-- begin GIVEN RECORDS --

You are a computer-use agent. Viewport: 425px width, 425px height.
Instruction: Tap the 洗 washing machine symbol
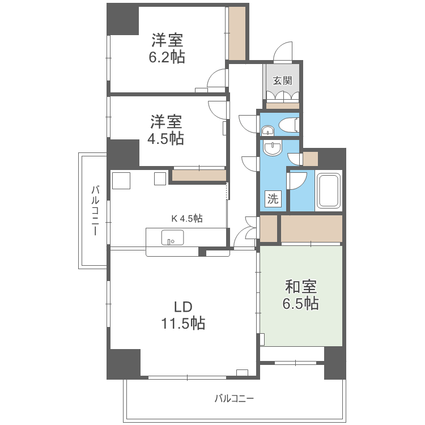click(x=273, y=199)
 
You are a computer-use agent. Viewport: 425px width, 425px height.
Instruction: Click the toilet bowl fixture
click(x=288, y=124)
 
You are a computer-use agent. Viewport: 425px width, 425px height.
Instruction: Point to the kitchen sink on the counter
click(x=172, y=237)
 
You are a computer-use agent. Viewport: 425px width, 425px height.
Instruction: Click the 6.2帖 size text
click(x=167, y=57)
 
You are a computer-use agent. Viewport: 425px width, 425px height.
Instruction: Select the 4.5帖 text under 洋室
click(x=166, y=138)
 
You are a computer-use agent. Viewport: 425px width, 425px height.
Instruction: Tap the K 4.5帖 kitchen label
click(x=187, y=218)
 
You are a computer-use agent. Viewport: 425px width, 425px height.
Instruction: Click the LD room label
click(x=182, y=307)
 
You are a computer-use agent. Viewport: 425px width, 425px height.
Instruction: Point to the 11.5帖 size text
click(x=182, y=324)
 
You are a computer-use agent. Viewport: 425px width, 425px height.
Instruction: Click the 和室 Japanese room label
click(x=300, y=287)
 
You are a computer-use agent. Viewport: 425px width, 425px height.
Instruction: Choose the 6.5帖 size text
click(x=300, y=304)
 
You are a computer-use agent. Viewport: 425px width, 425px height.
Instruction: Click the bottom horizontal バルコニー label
click(x=234, y=398)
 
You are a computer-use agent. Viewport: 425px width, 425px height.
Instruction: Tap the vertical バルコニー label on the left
click(x=95, y=210)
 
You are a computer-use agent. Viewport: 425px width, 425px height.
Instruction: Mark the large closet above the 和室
click(x=311, y=228)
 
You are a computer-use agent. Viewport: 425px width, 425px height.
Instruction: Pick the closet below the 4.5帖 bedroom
click(x=198, y=176)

-- end GIVEN RECORDS --

TASK PROMPT> Please reproduce the records above word for word, beginning at the start of the records and going on through the line that contains "click(x=182, y=324)", with both ends included. Leave the pictures out of your answer.

EXERCISE ANSWER>
You are a computer-use agent. Viewport: 425px width, 425px height.
Instruction: Tap the 洗 washing machine symbol
click(x=273, y=199)
 
You are a computer-use agent. Viewport: 425px width, 425px height.
Instruction: Click the toilet bowl fixture
click(x=288, y=124)
 
You are a computer-use agent. Viewport: 425px width, 425px height.
Instruction: Point to the kitchen sink on the counter
click(x=172, y=237)
 
You are a computer-use agent. Viewport: 425px width, 425px height.
Instruction: Click the 6.2帖 size text
click(x=167, y=57)
 
You are a computer-use agent. Viewport: 425px width, 425px height.
Instruction: Select the 4.5帖 text under 洋室
click(x=166, y=138)
 
You are a computer-use agent. Viewport: 425px width, 425px height.
Instruction: Tap the K 4.5帖 kitchen label
click(x=187, y=218)
 
You are a computer-use agent. Viewport: 425px width, 425px height.
Instruction: Click the LD room label
click(x=182, y=307)
 
You are a computer-use agent. Viewport: 425px width, 425px height.
Instruction: Point to the 11.5帖 size text
click(x=182, y=324)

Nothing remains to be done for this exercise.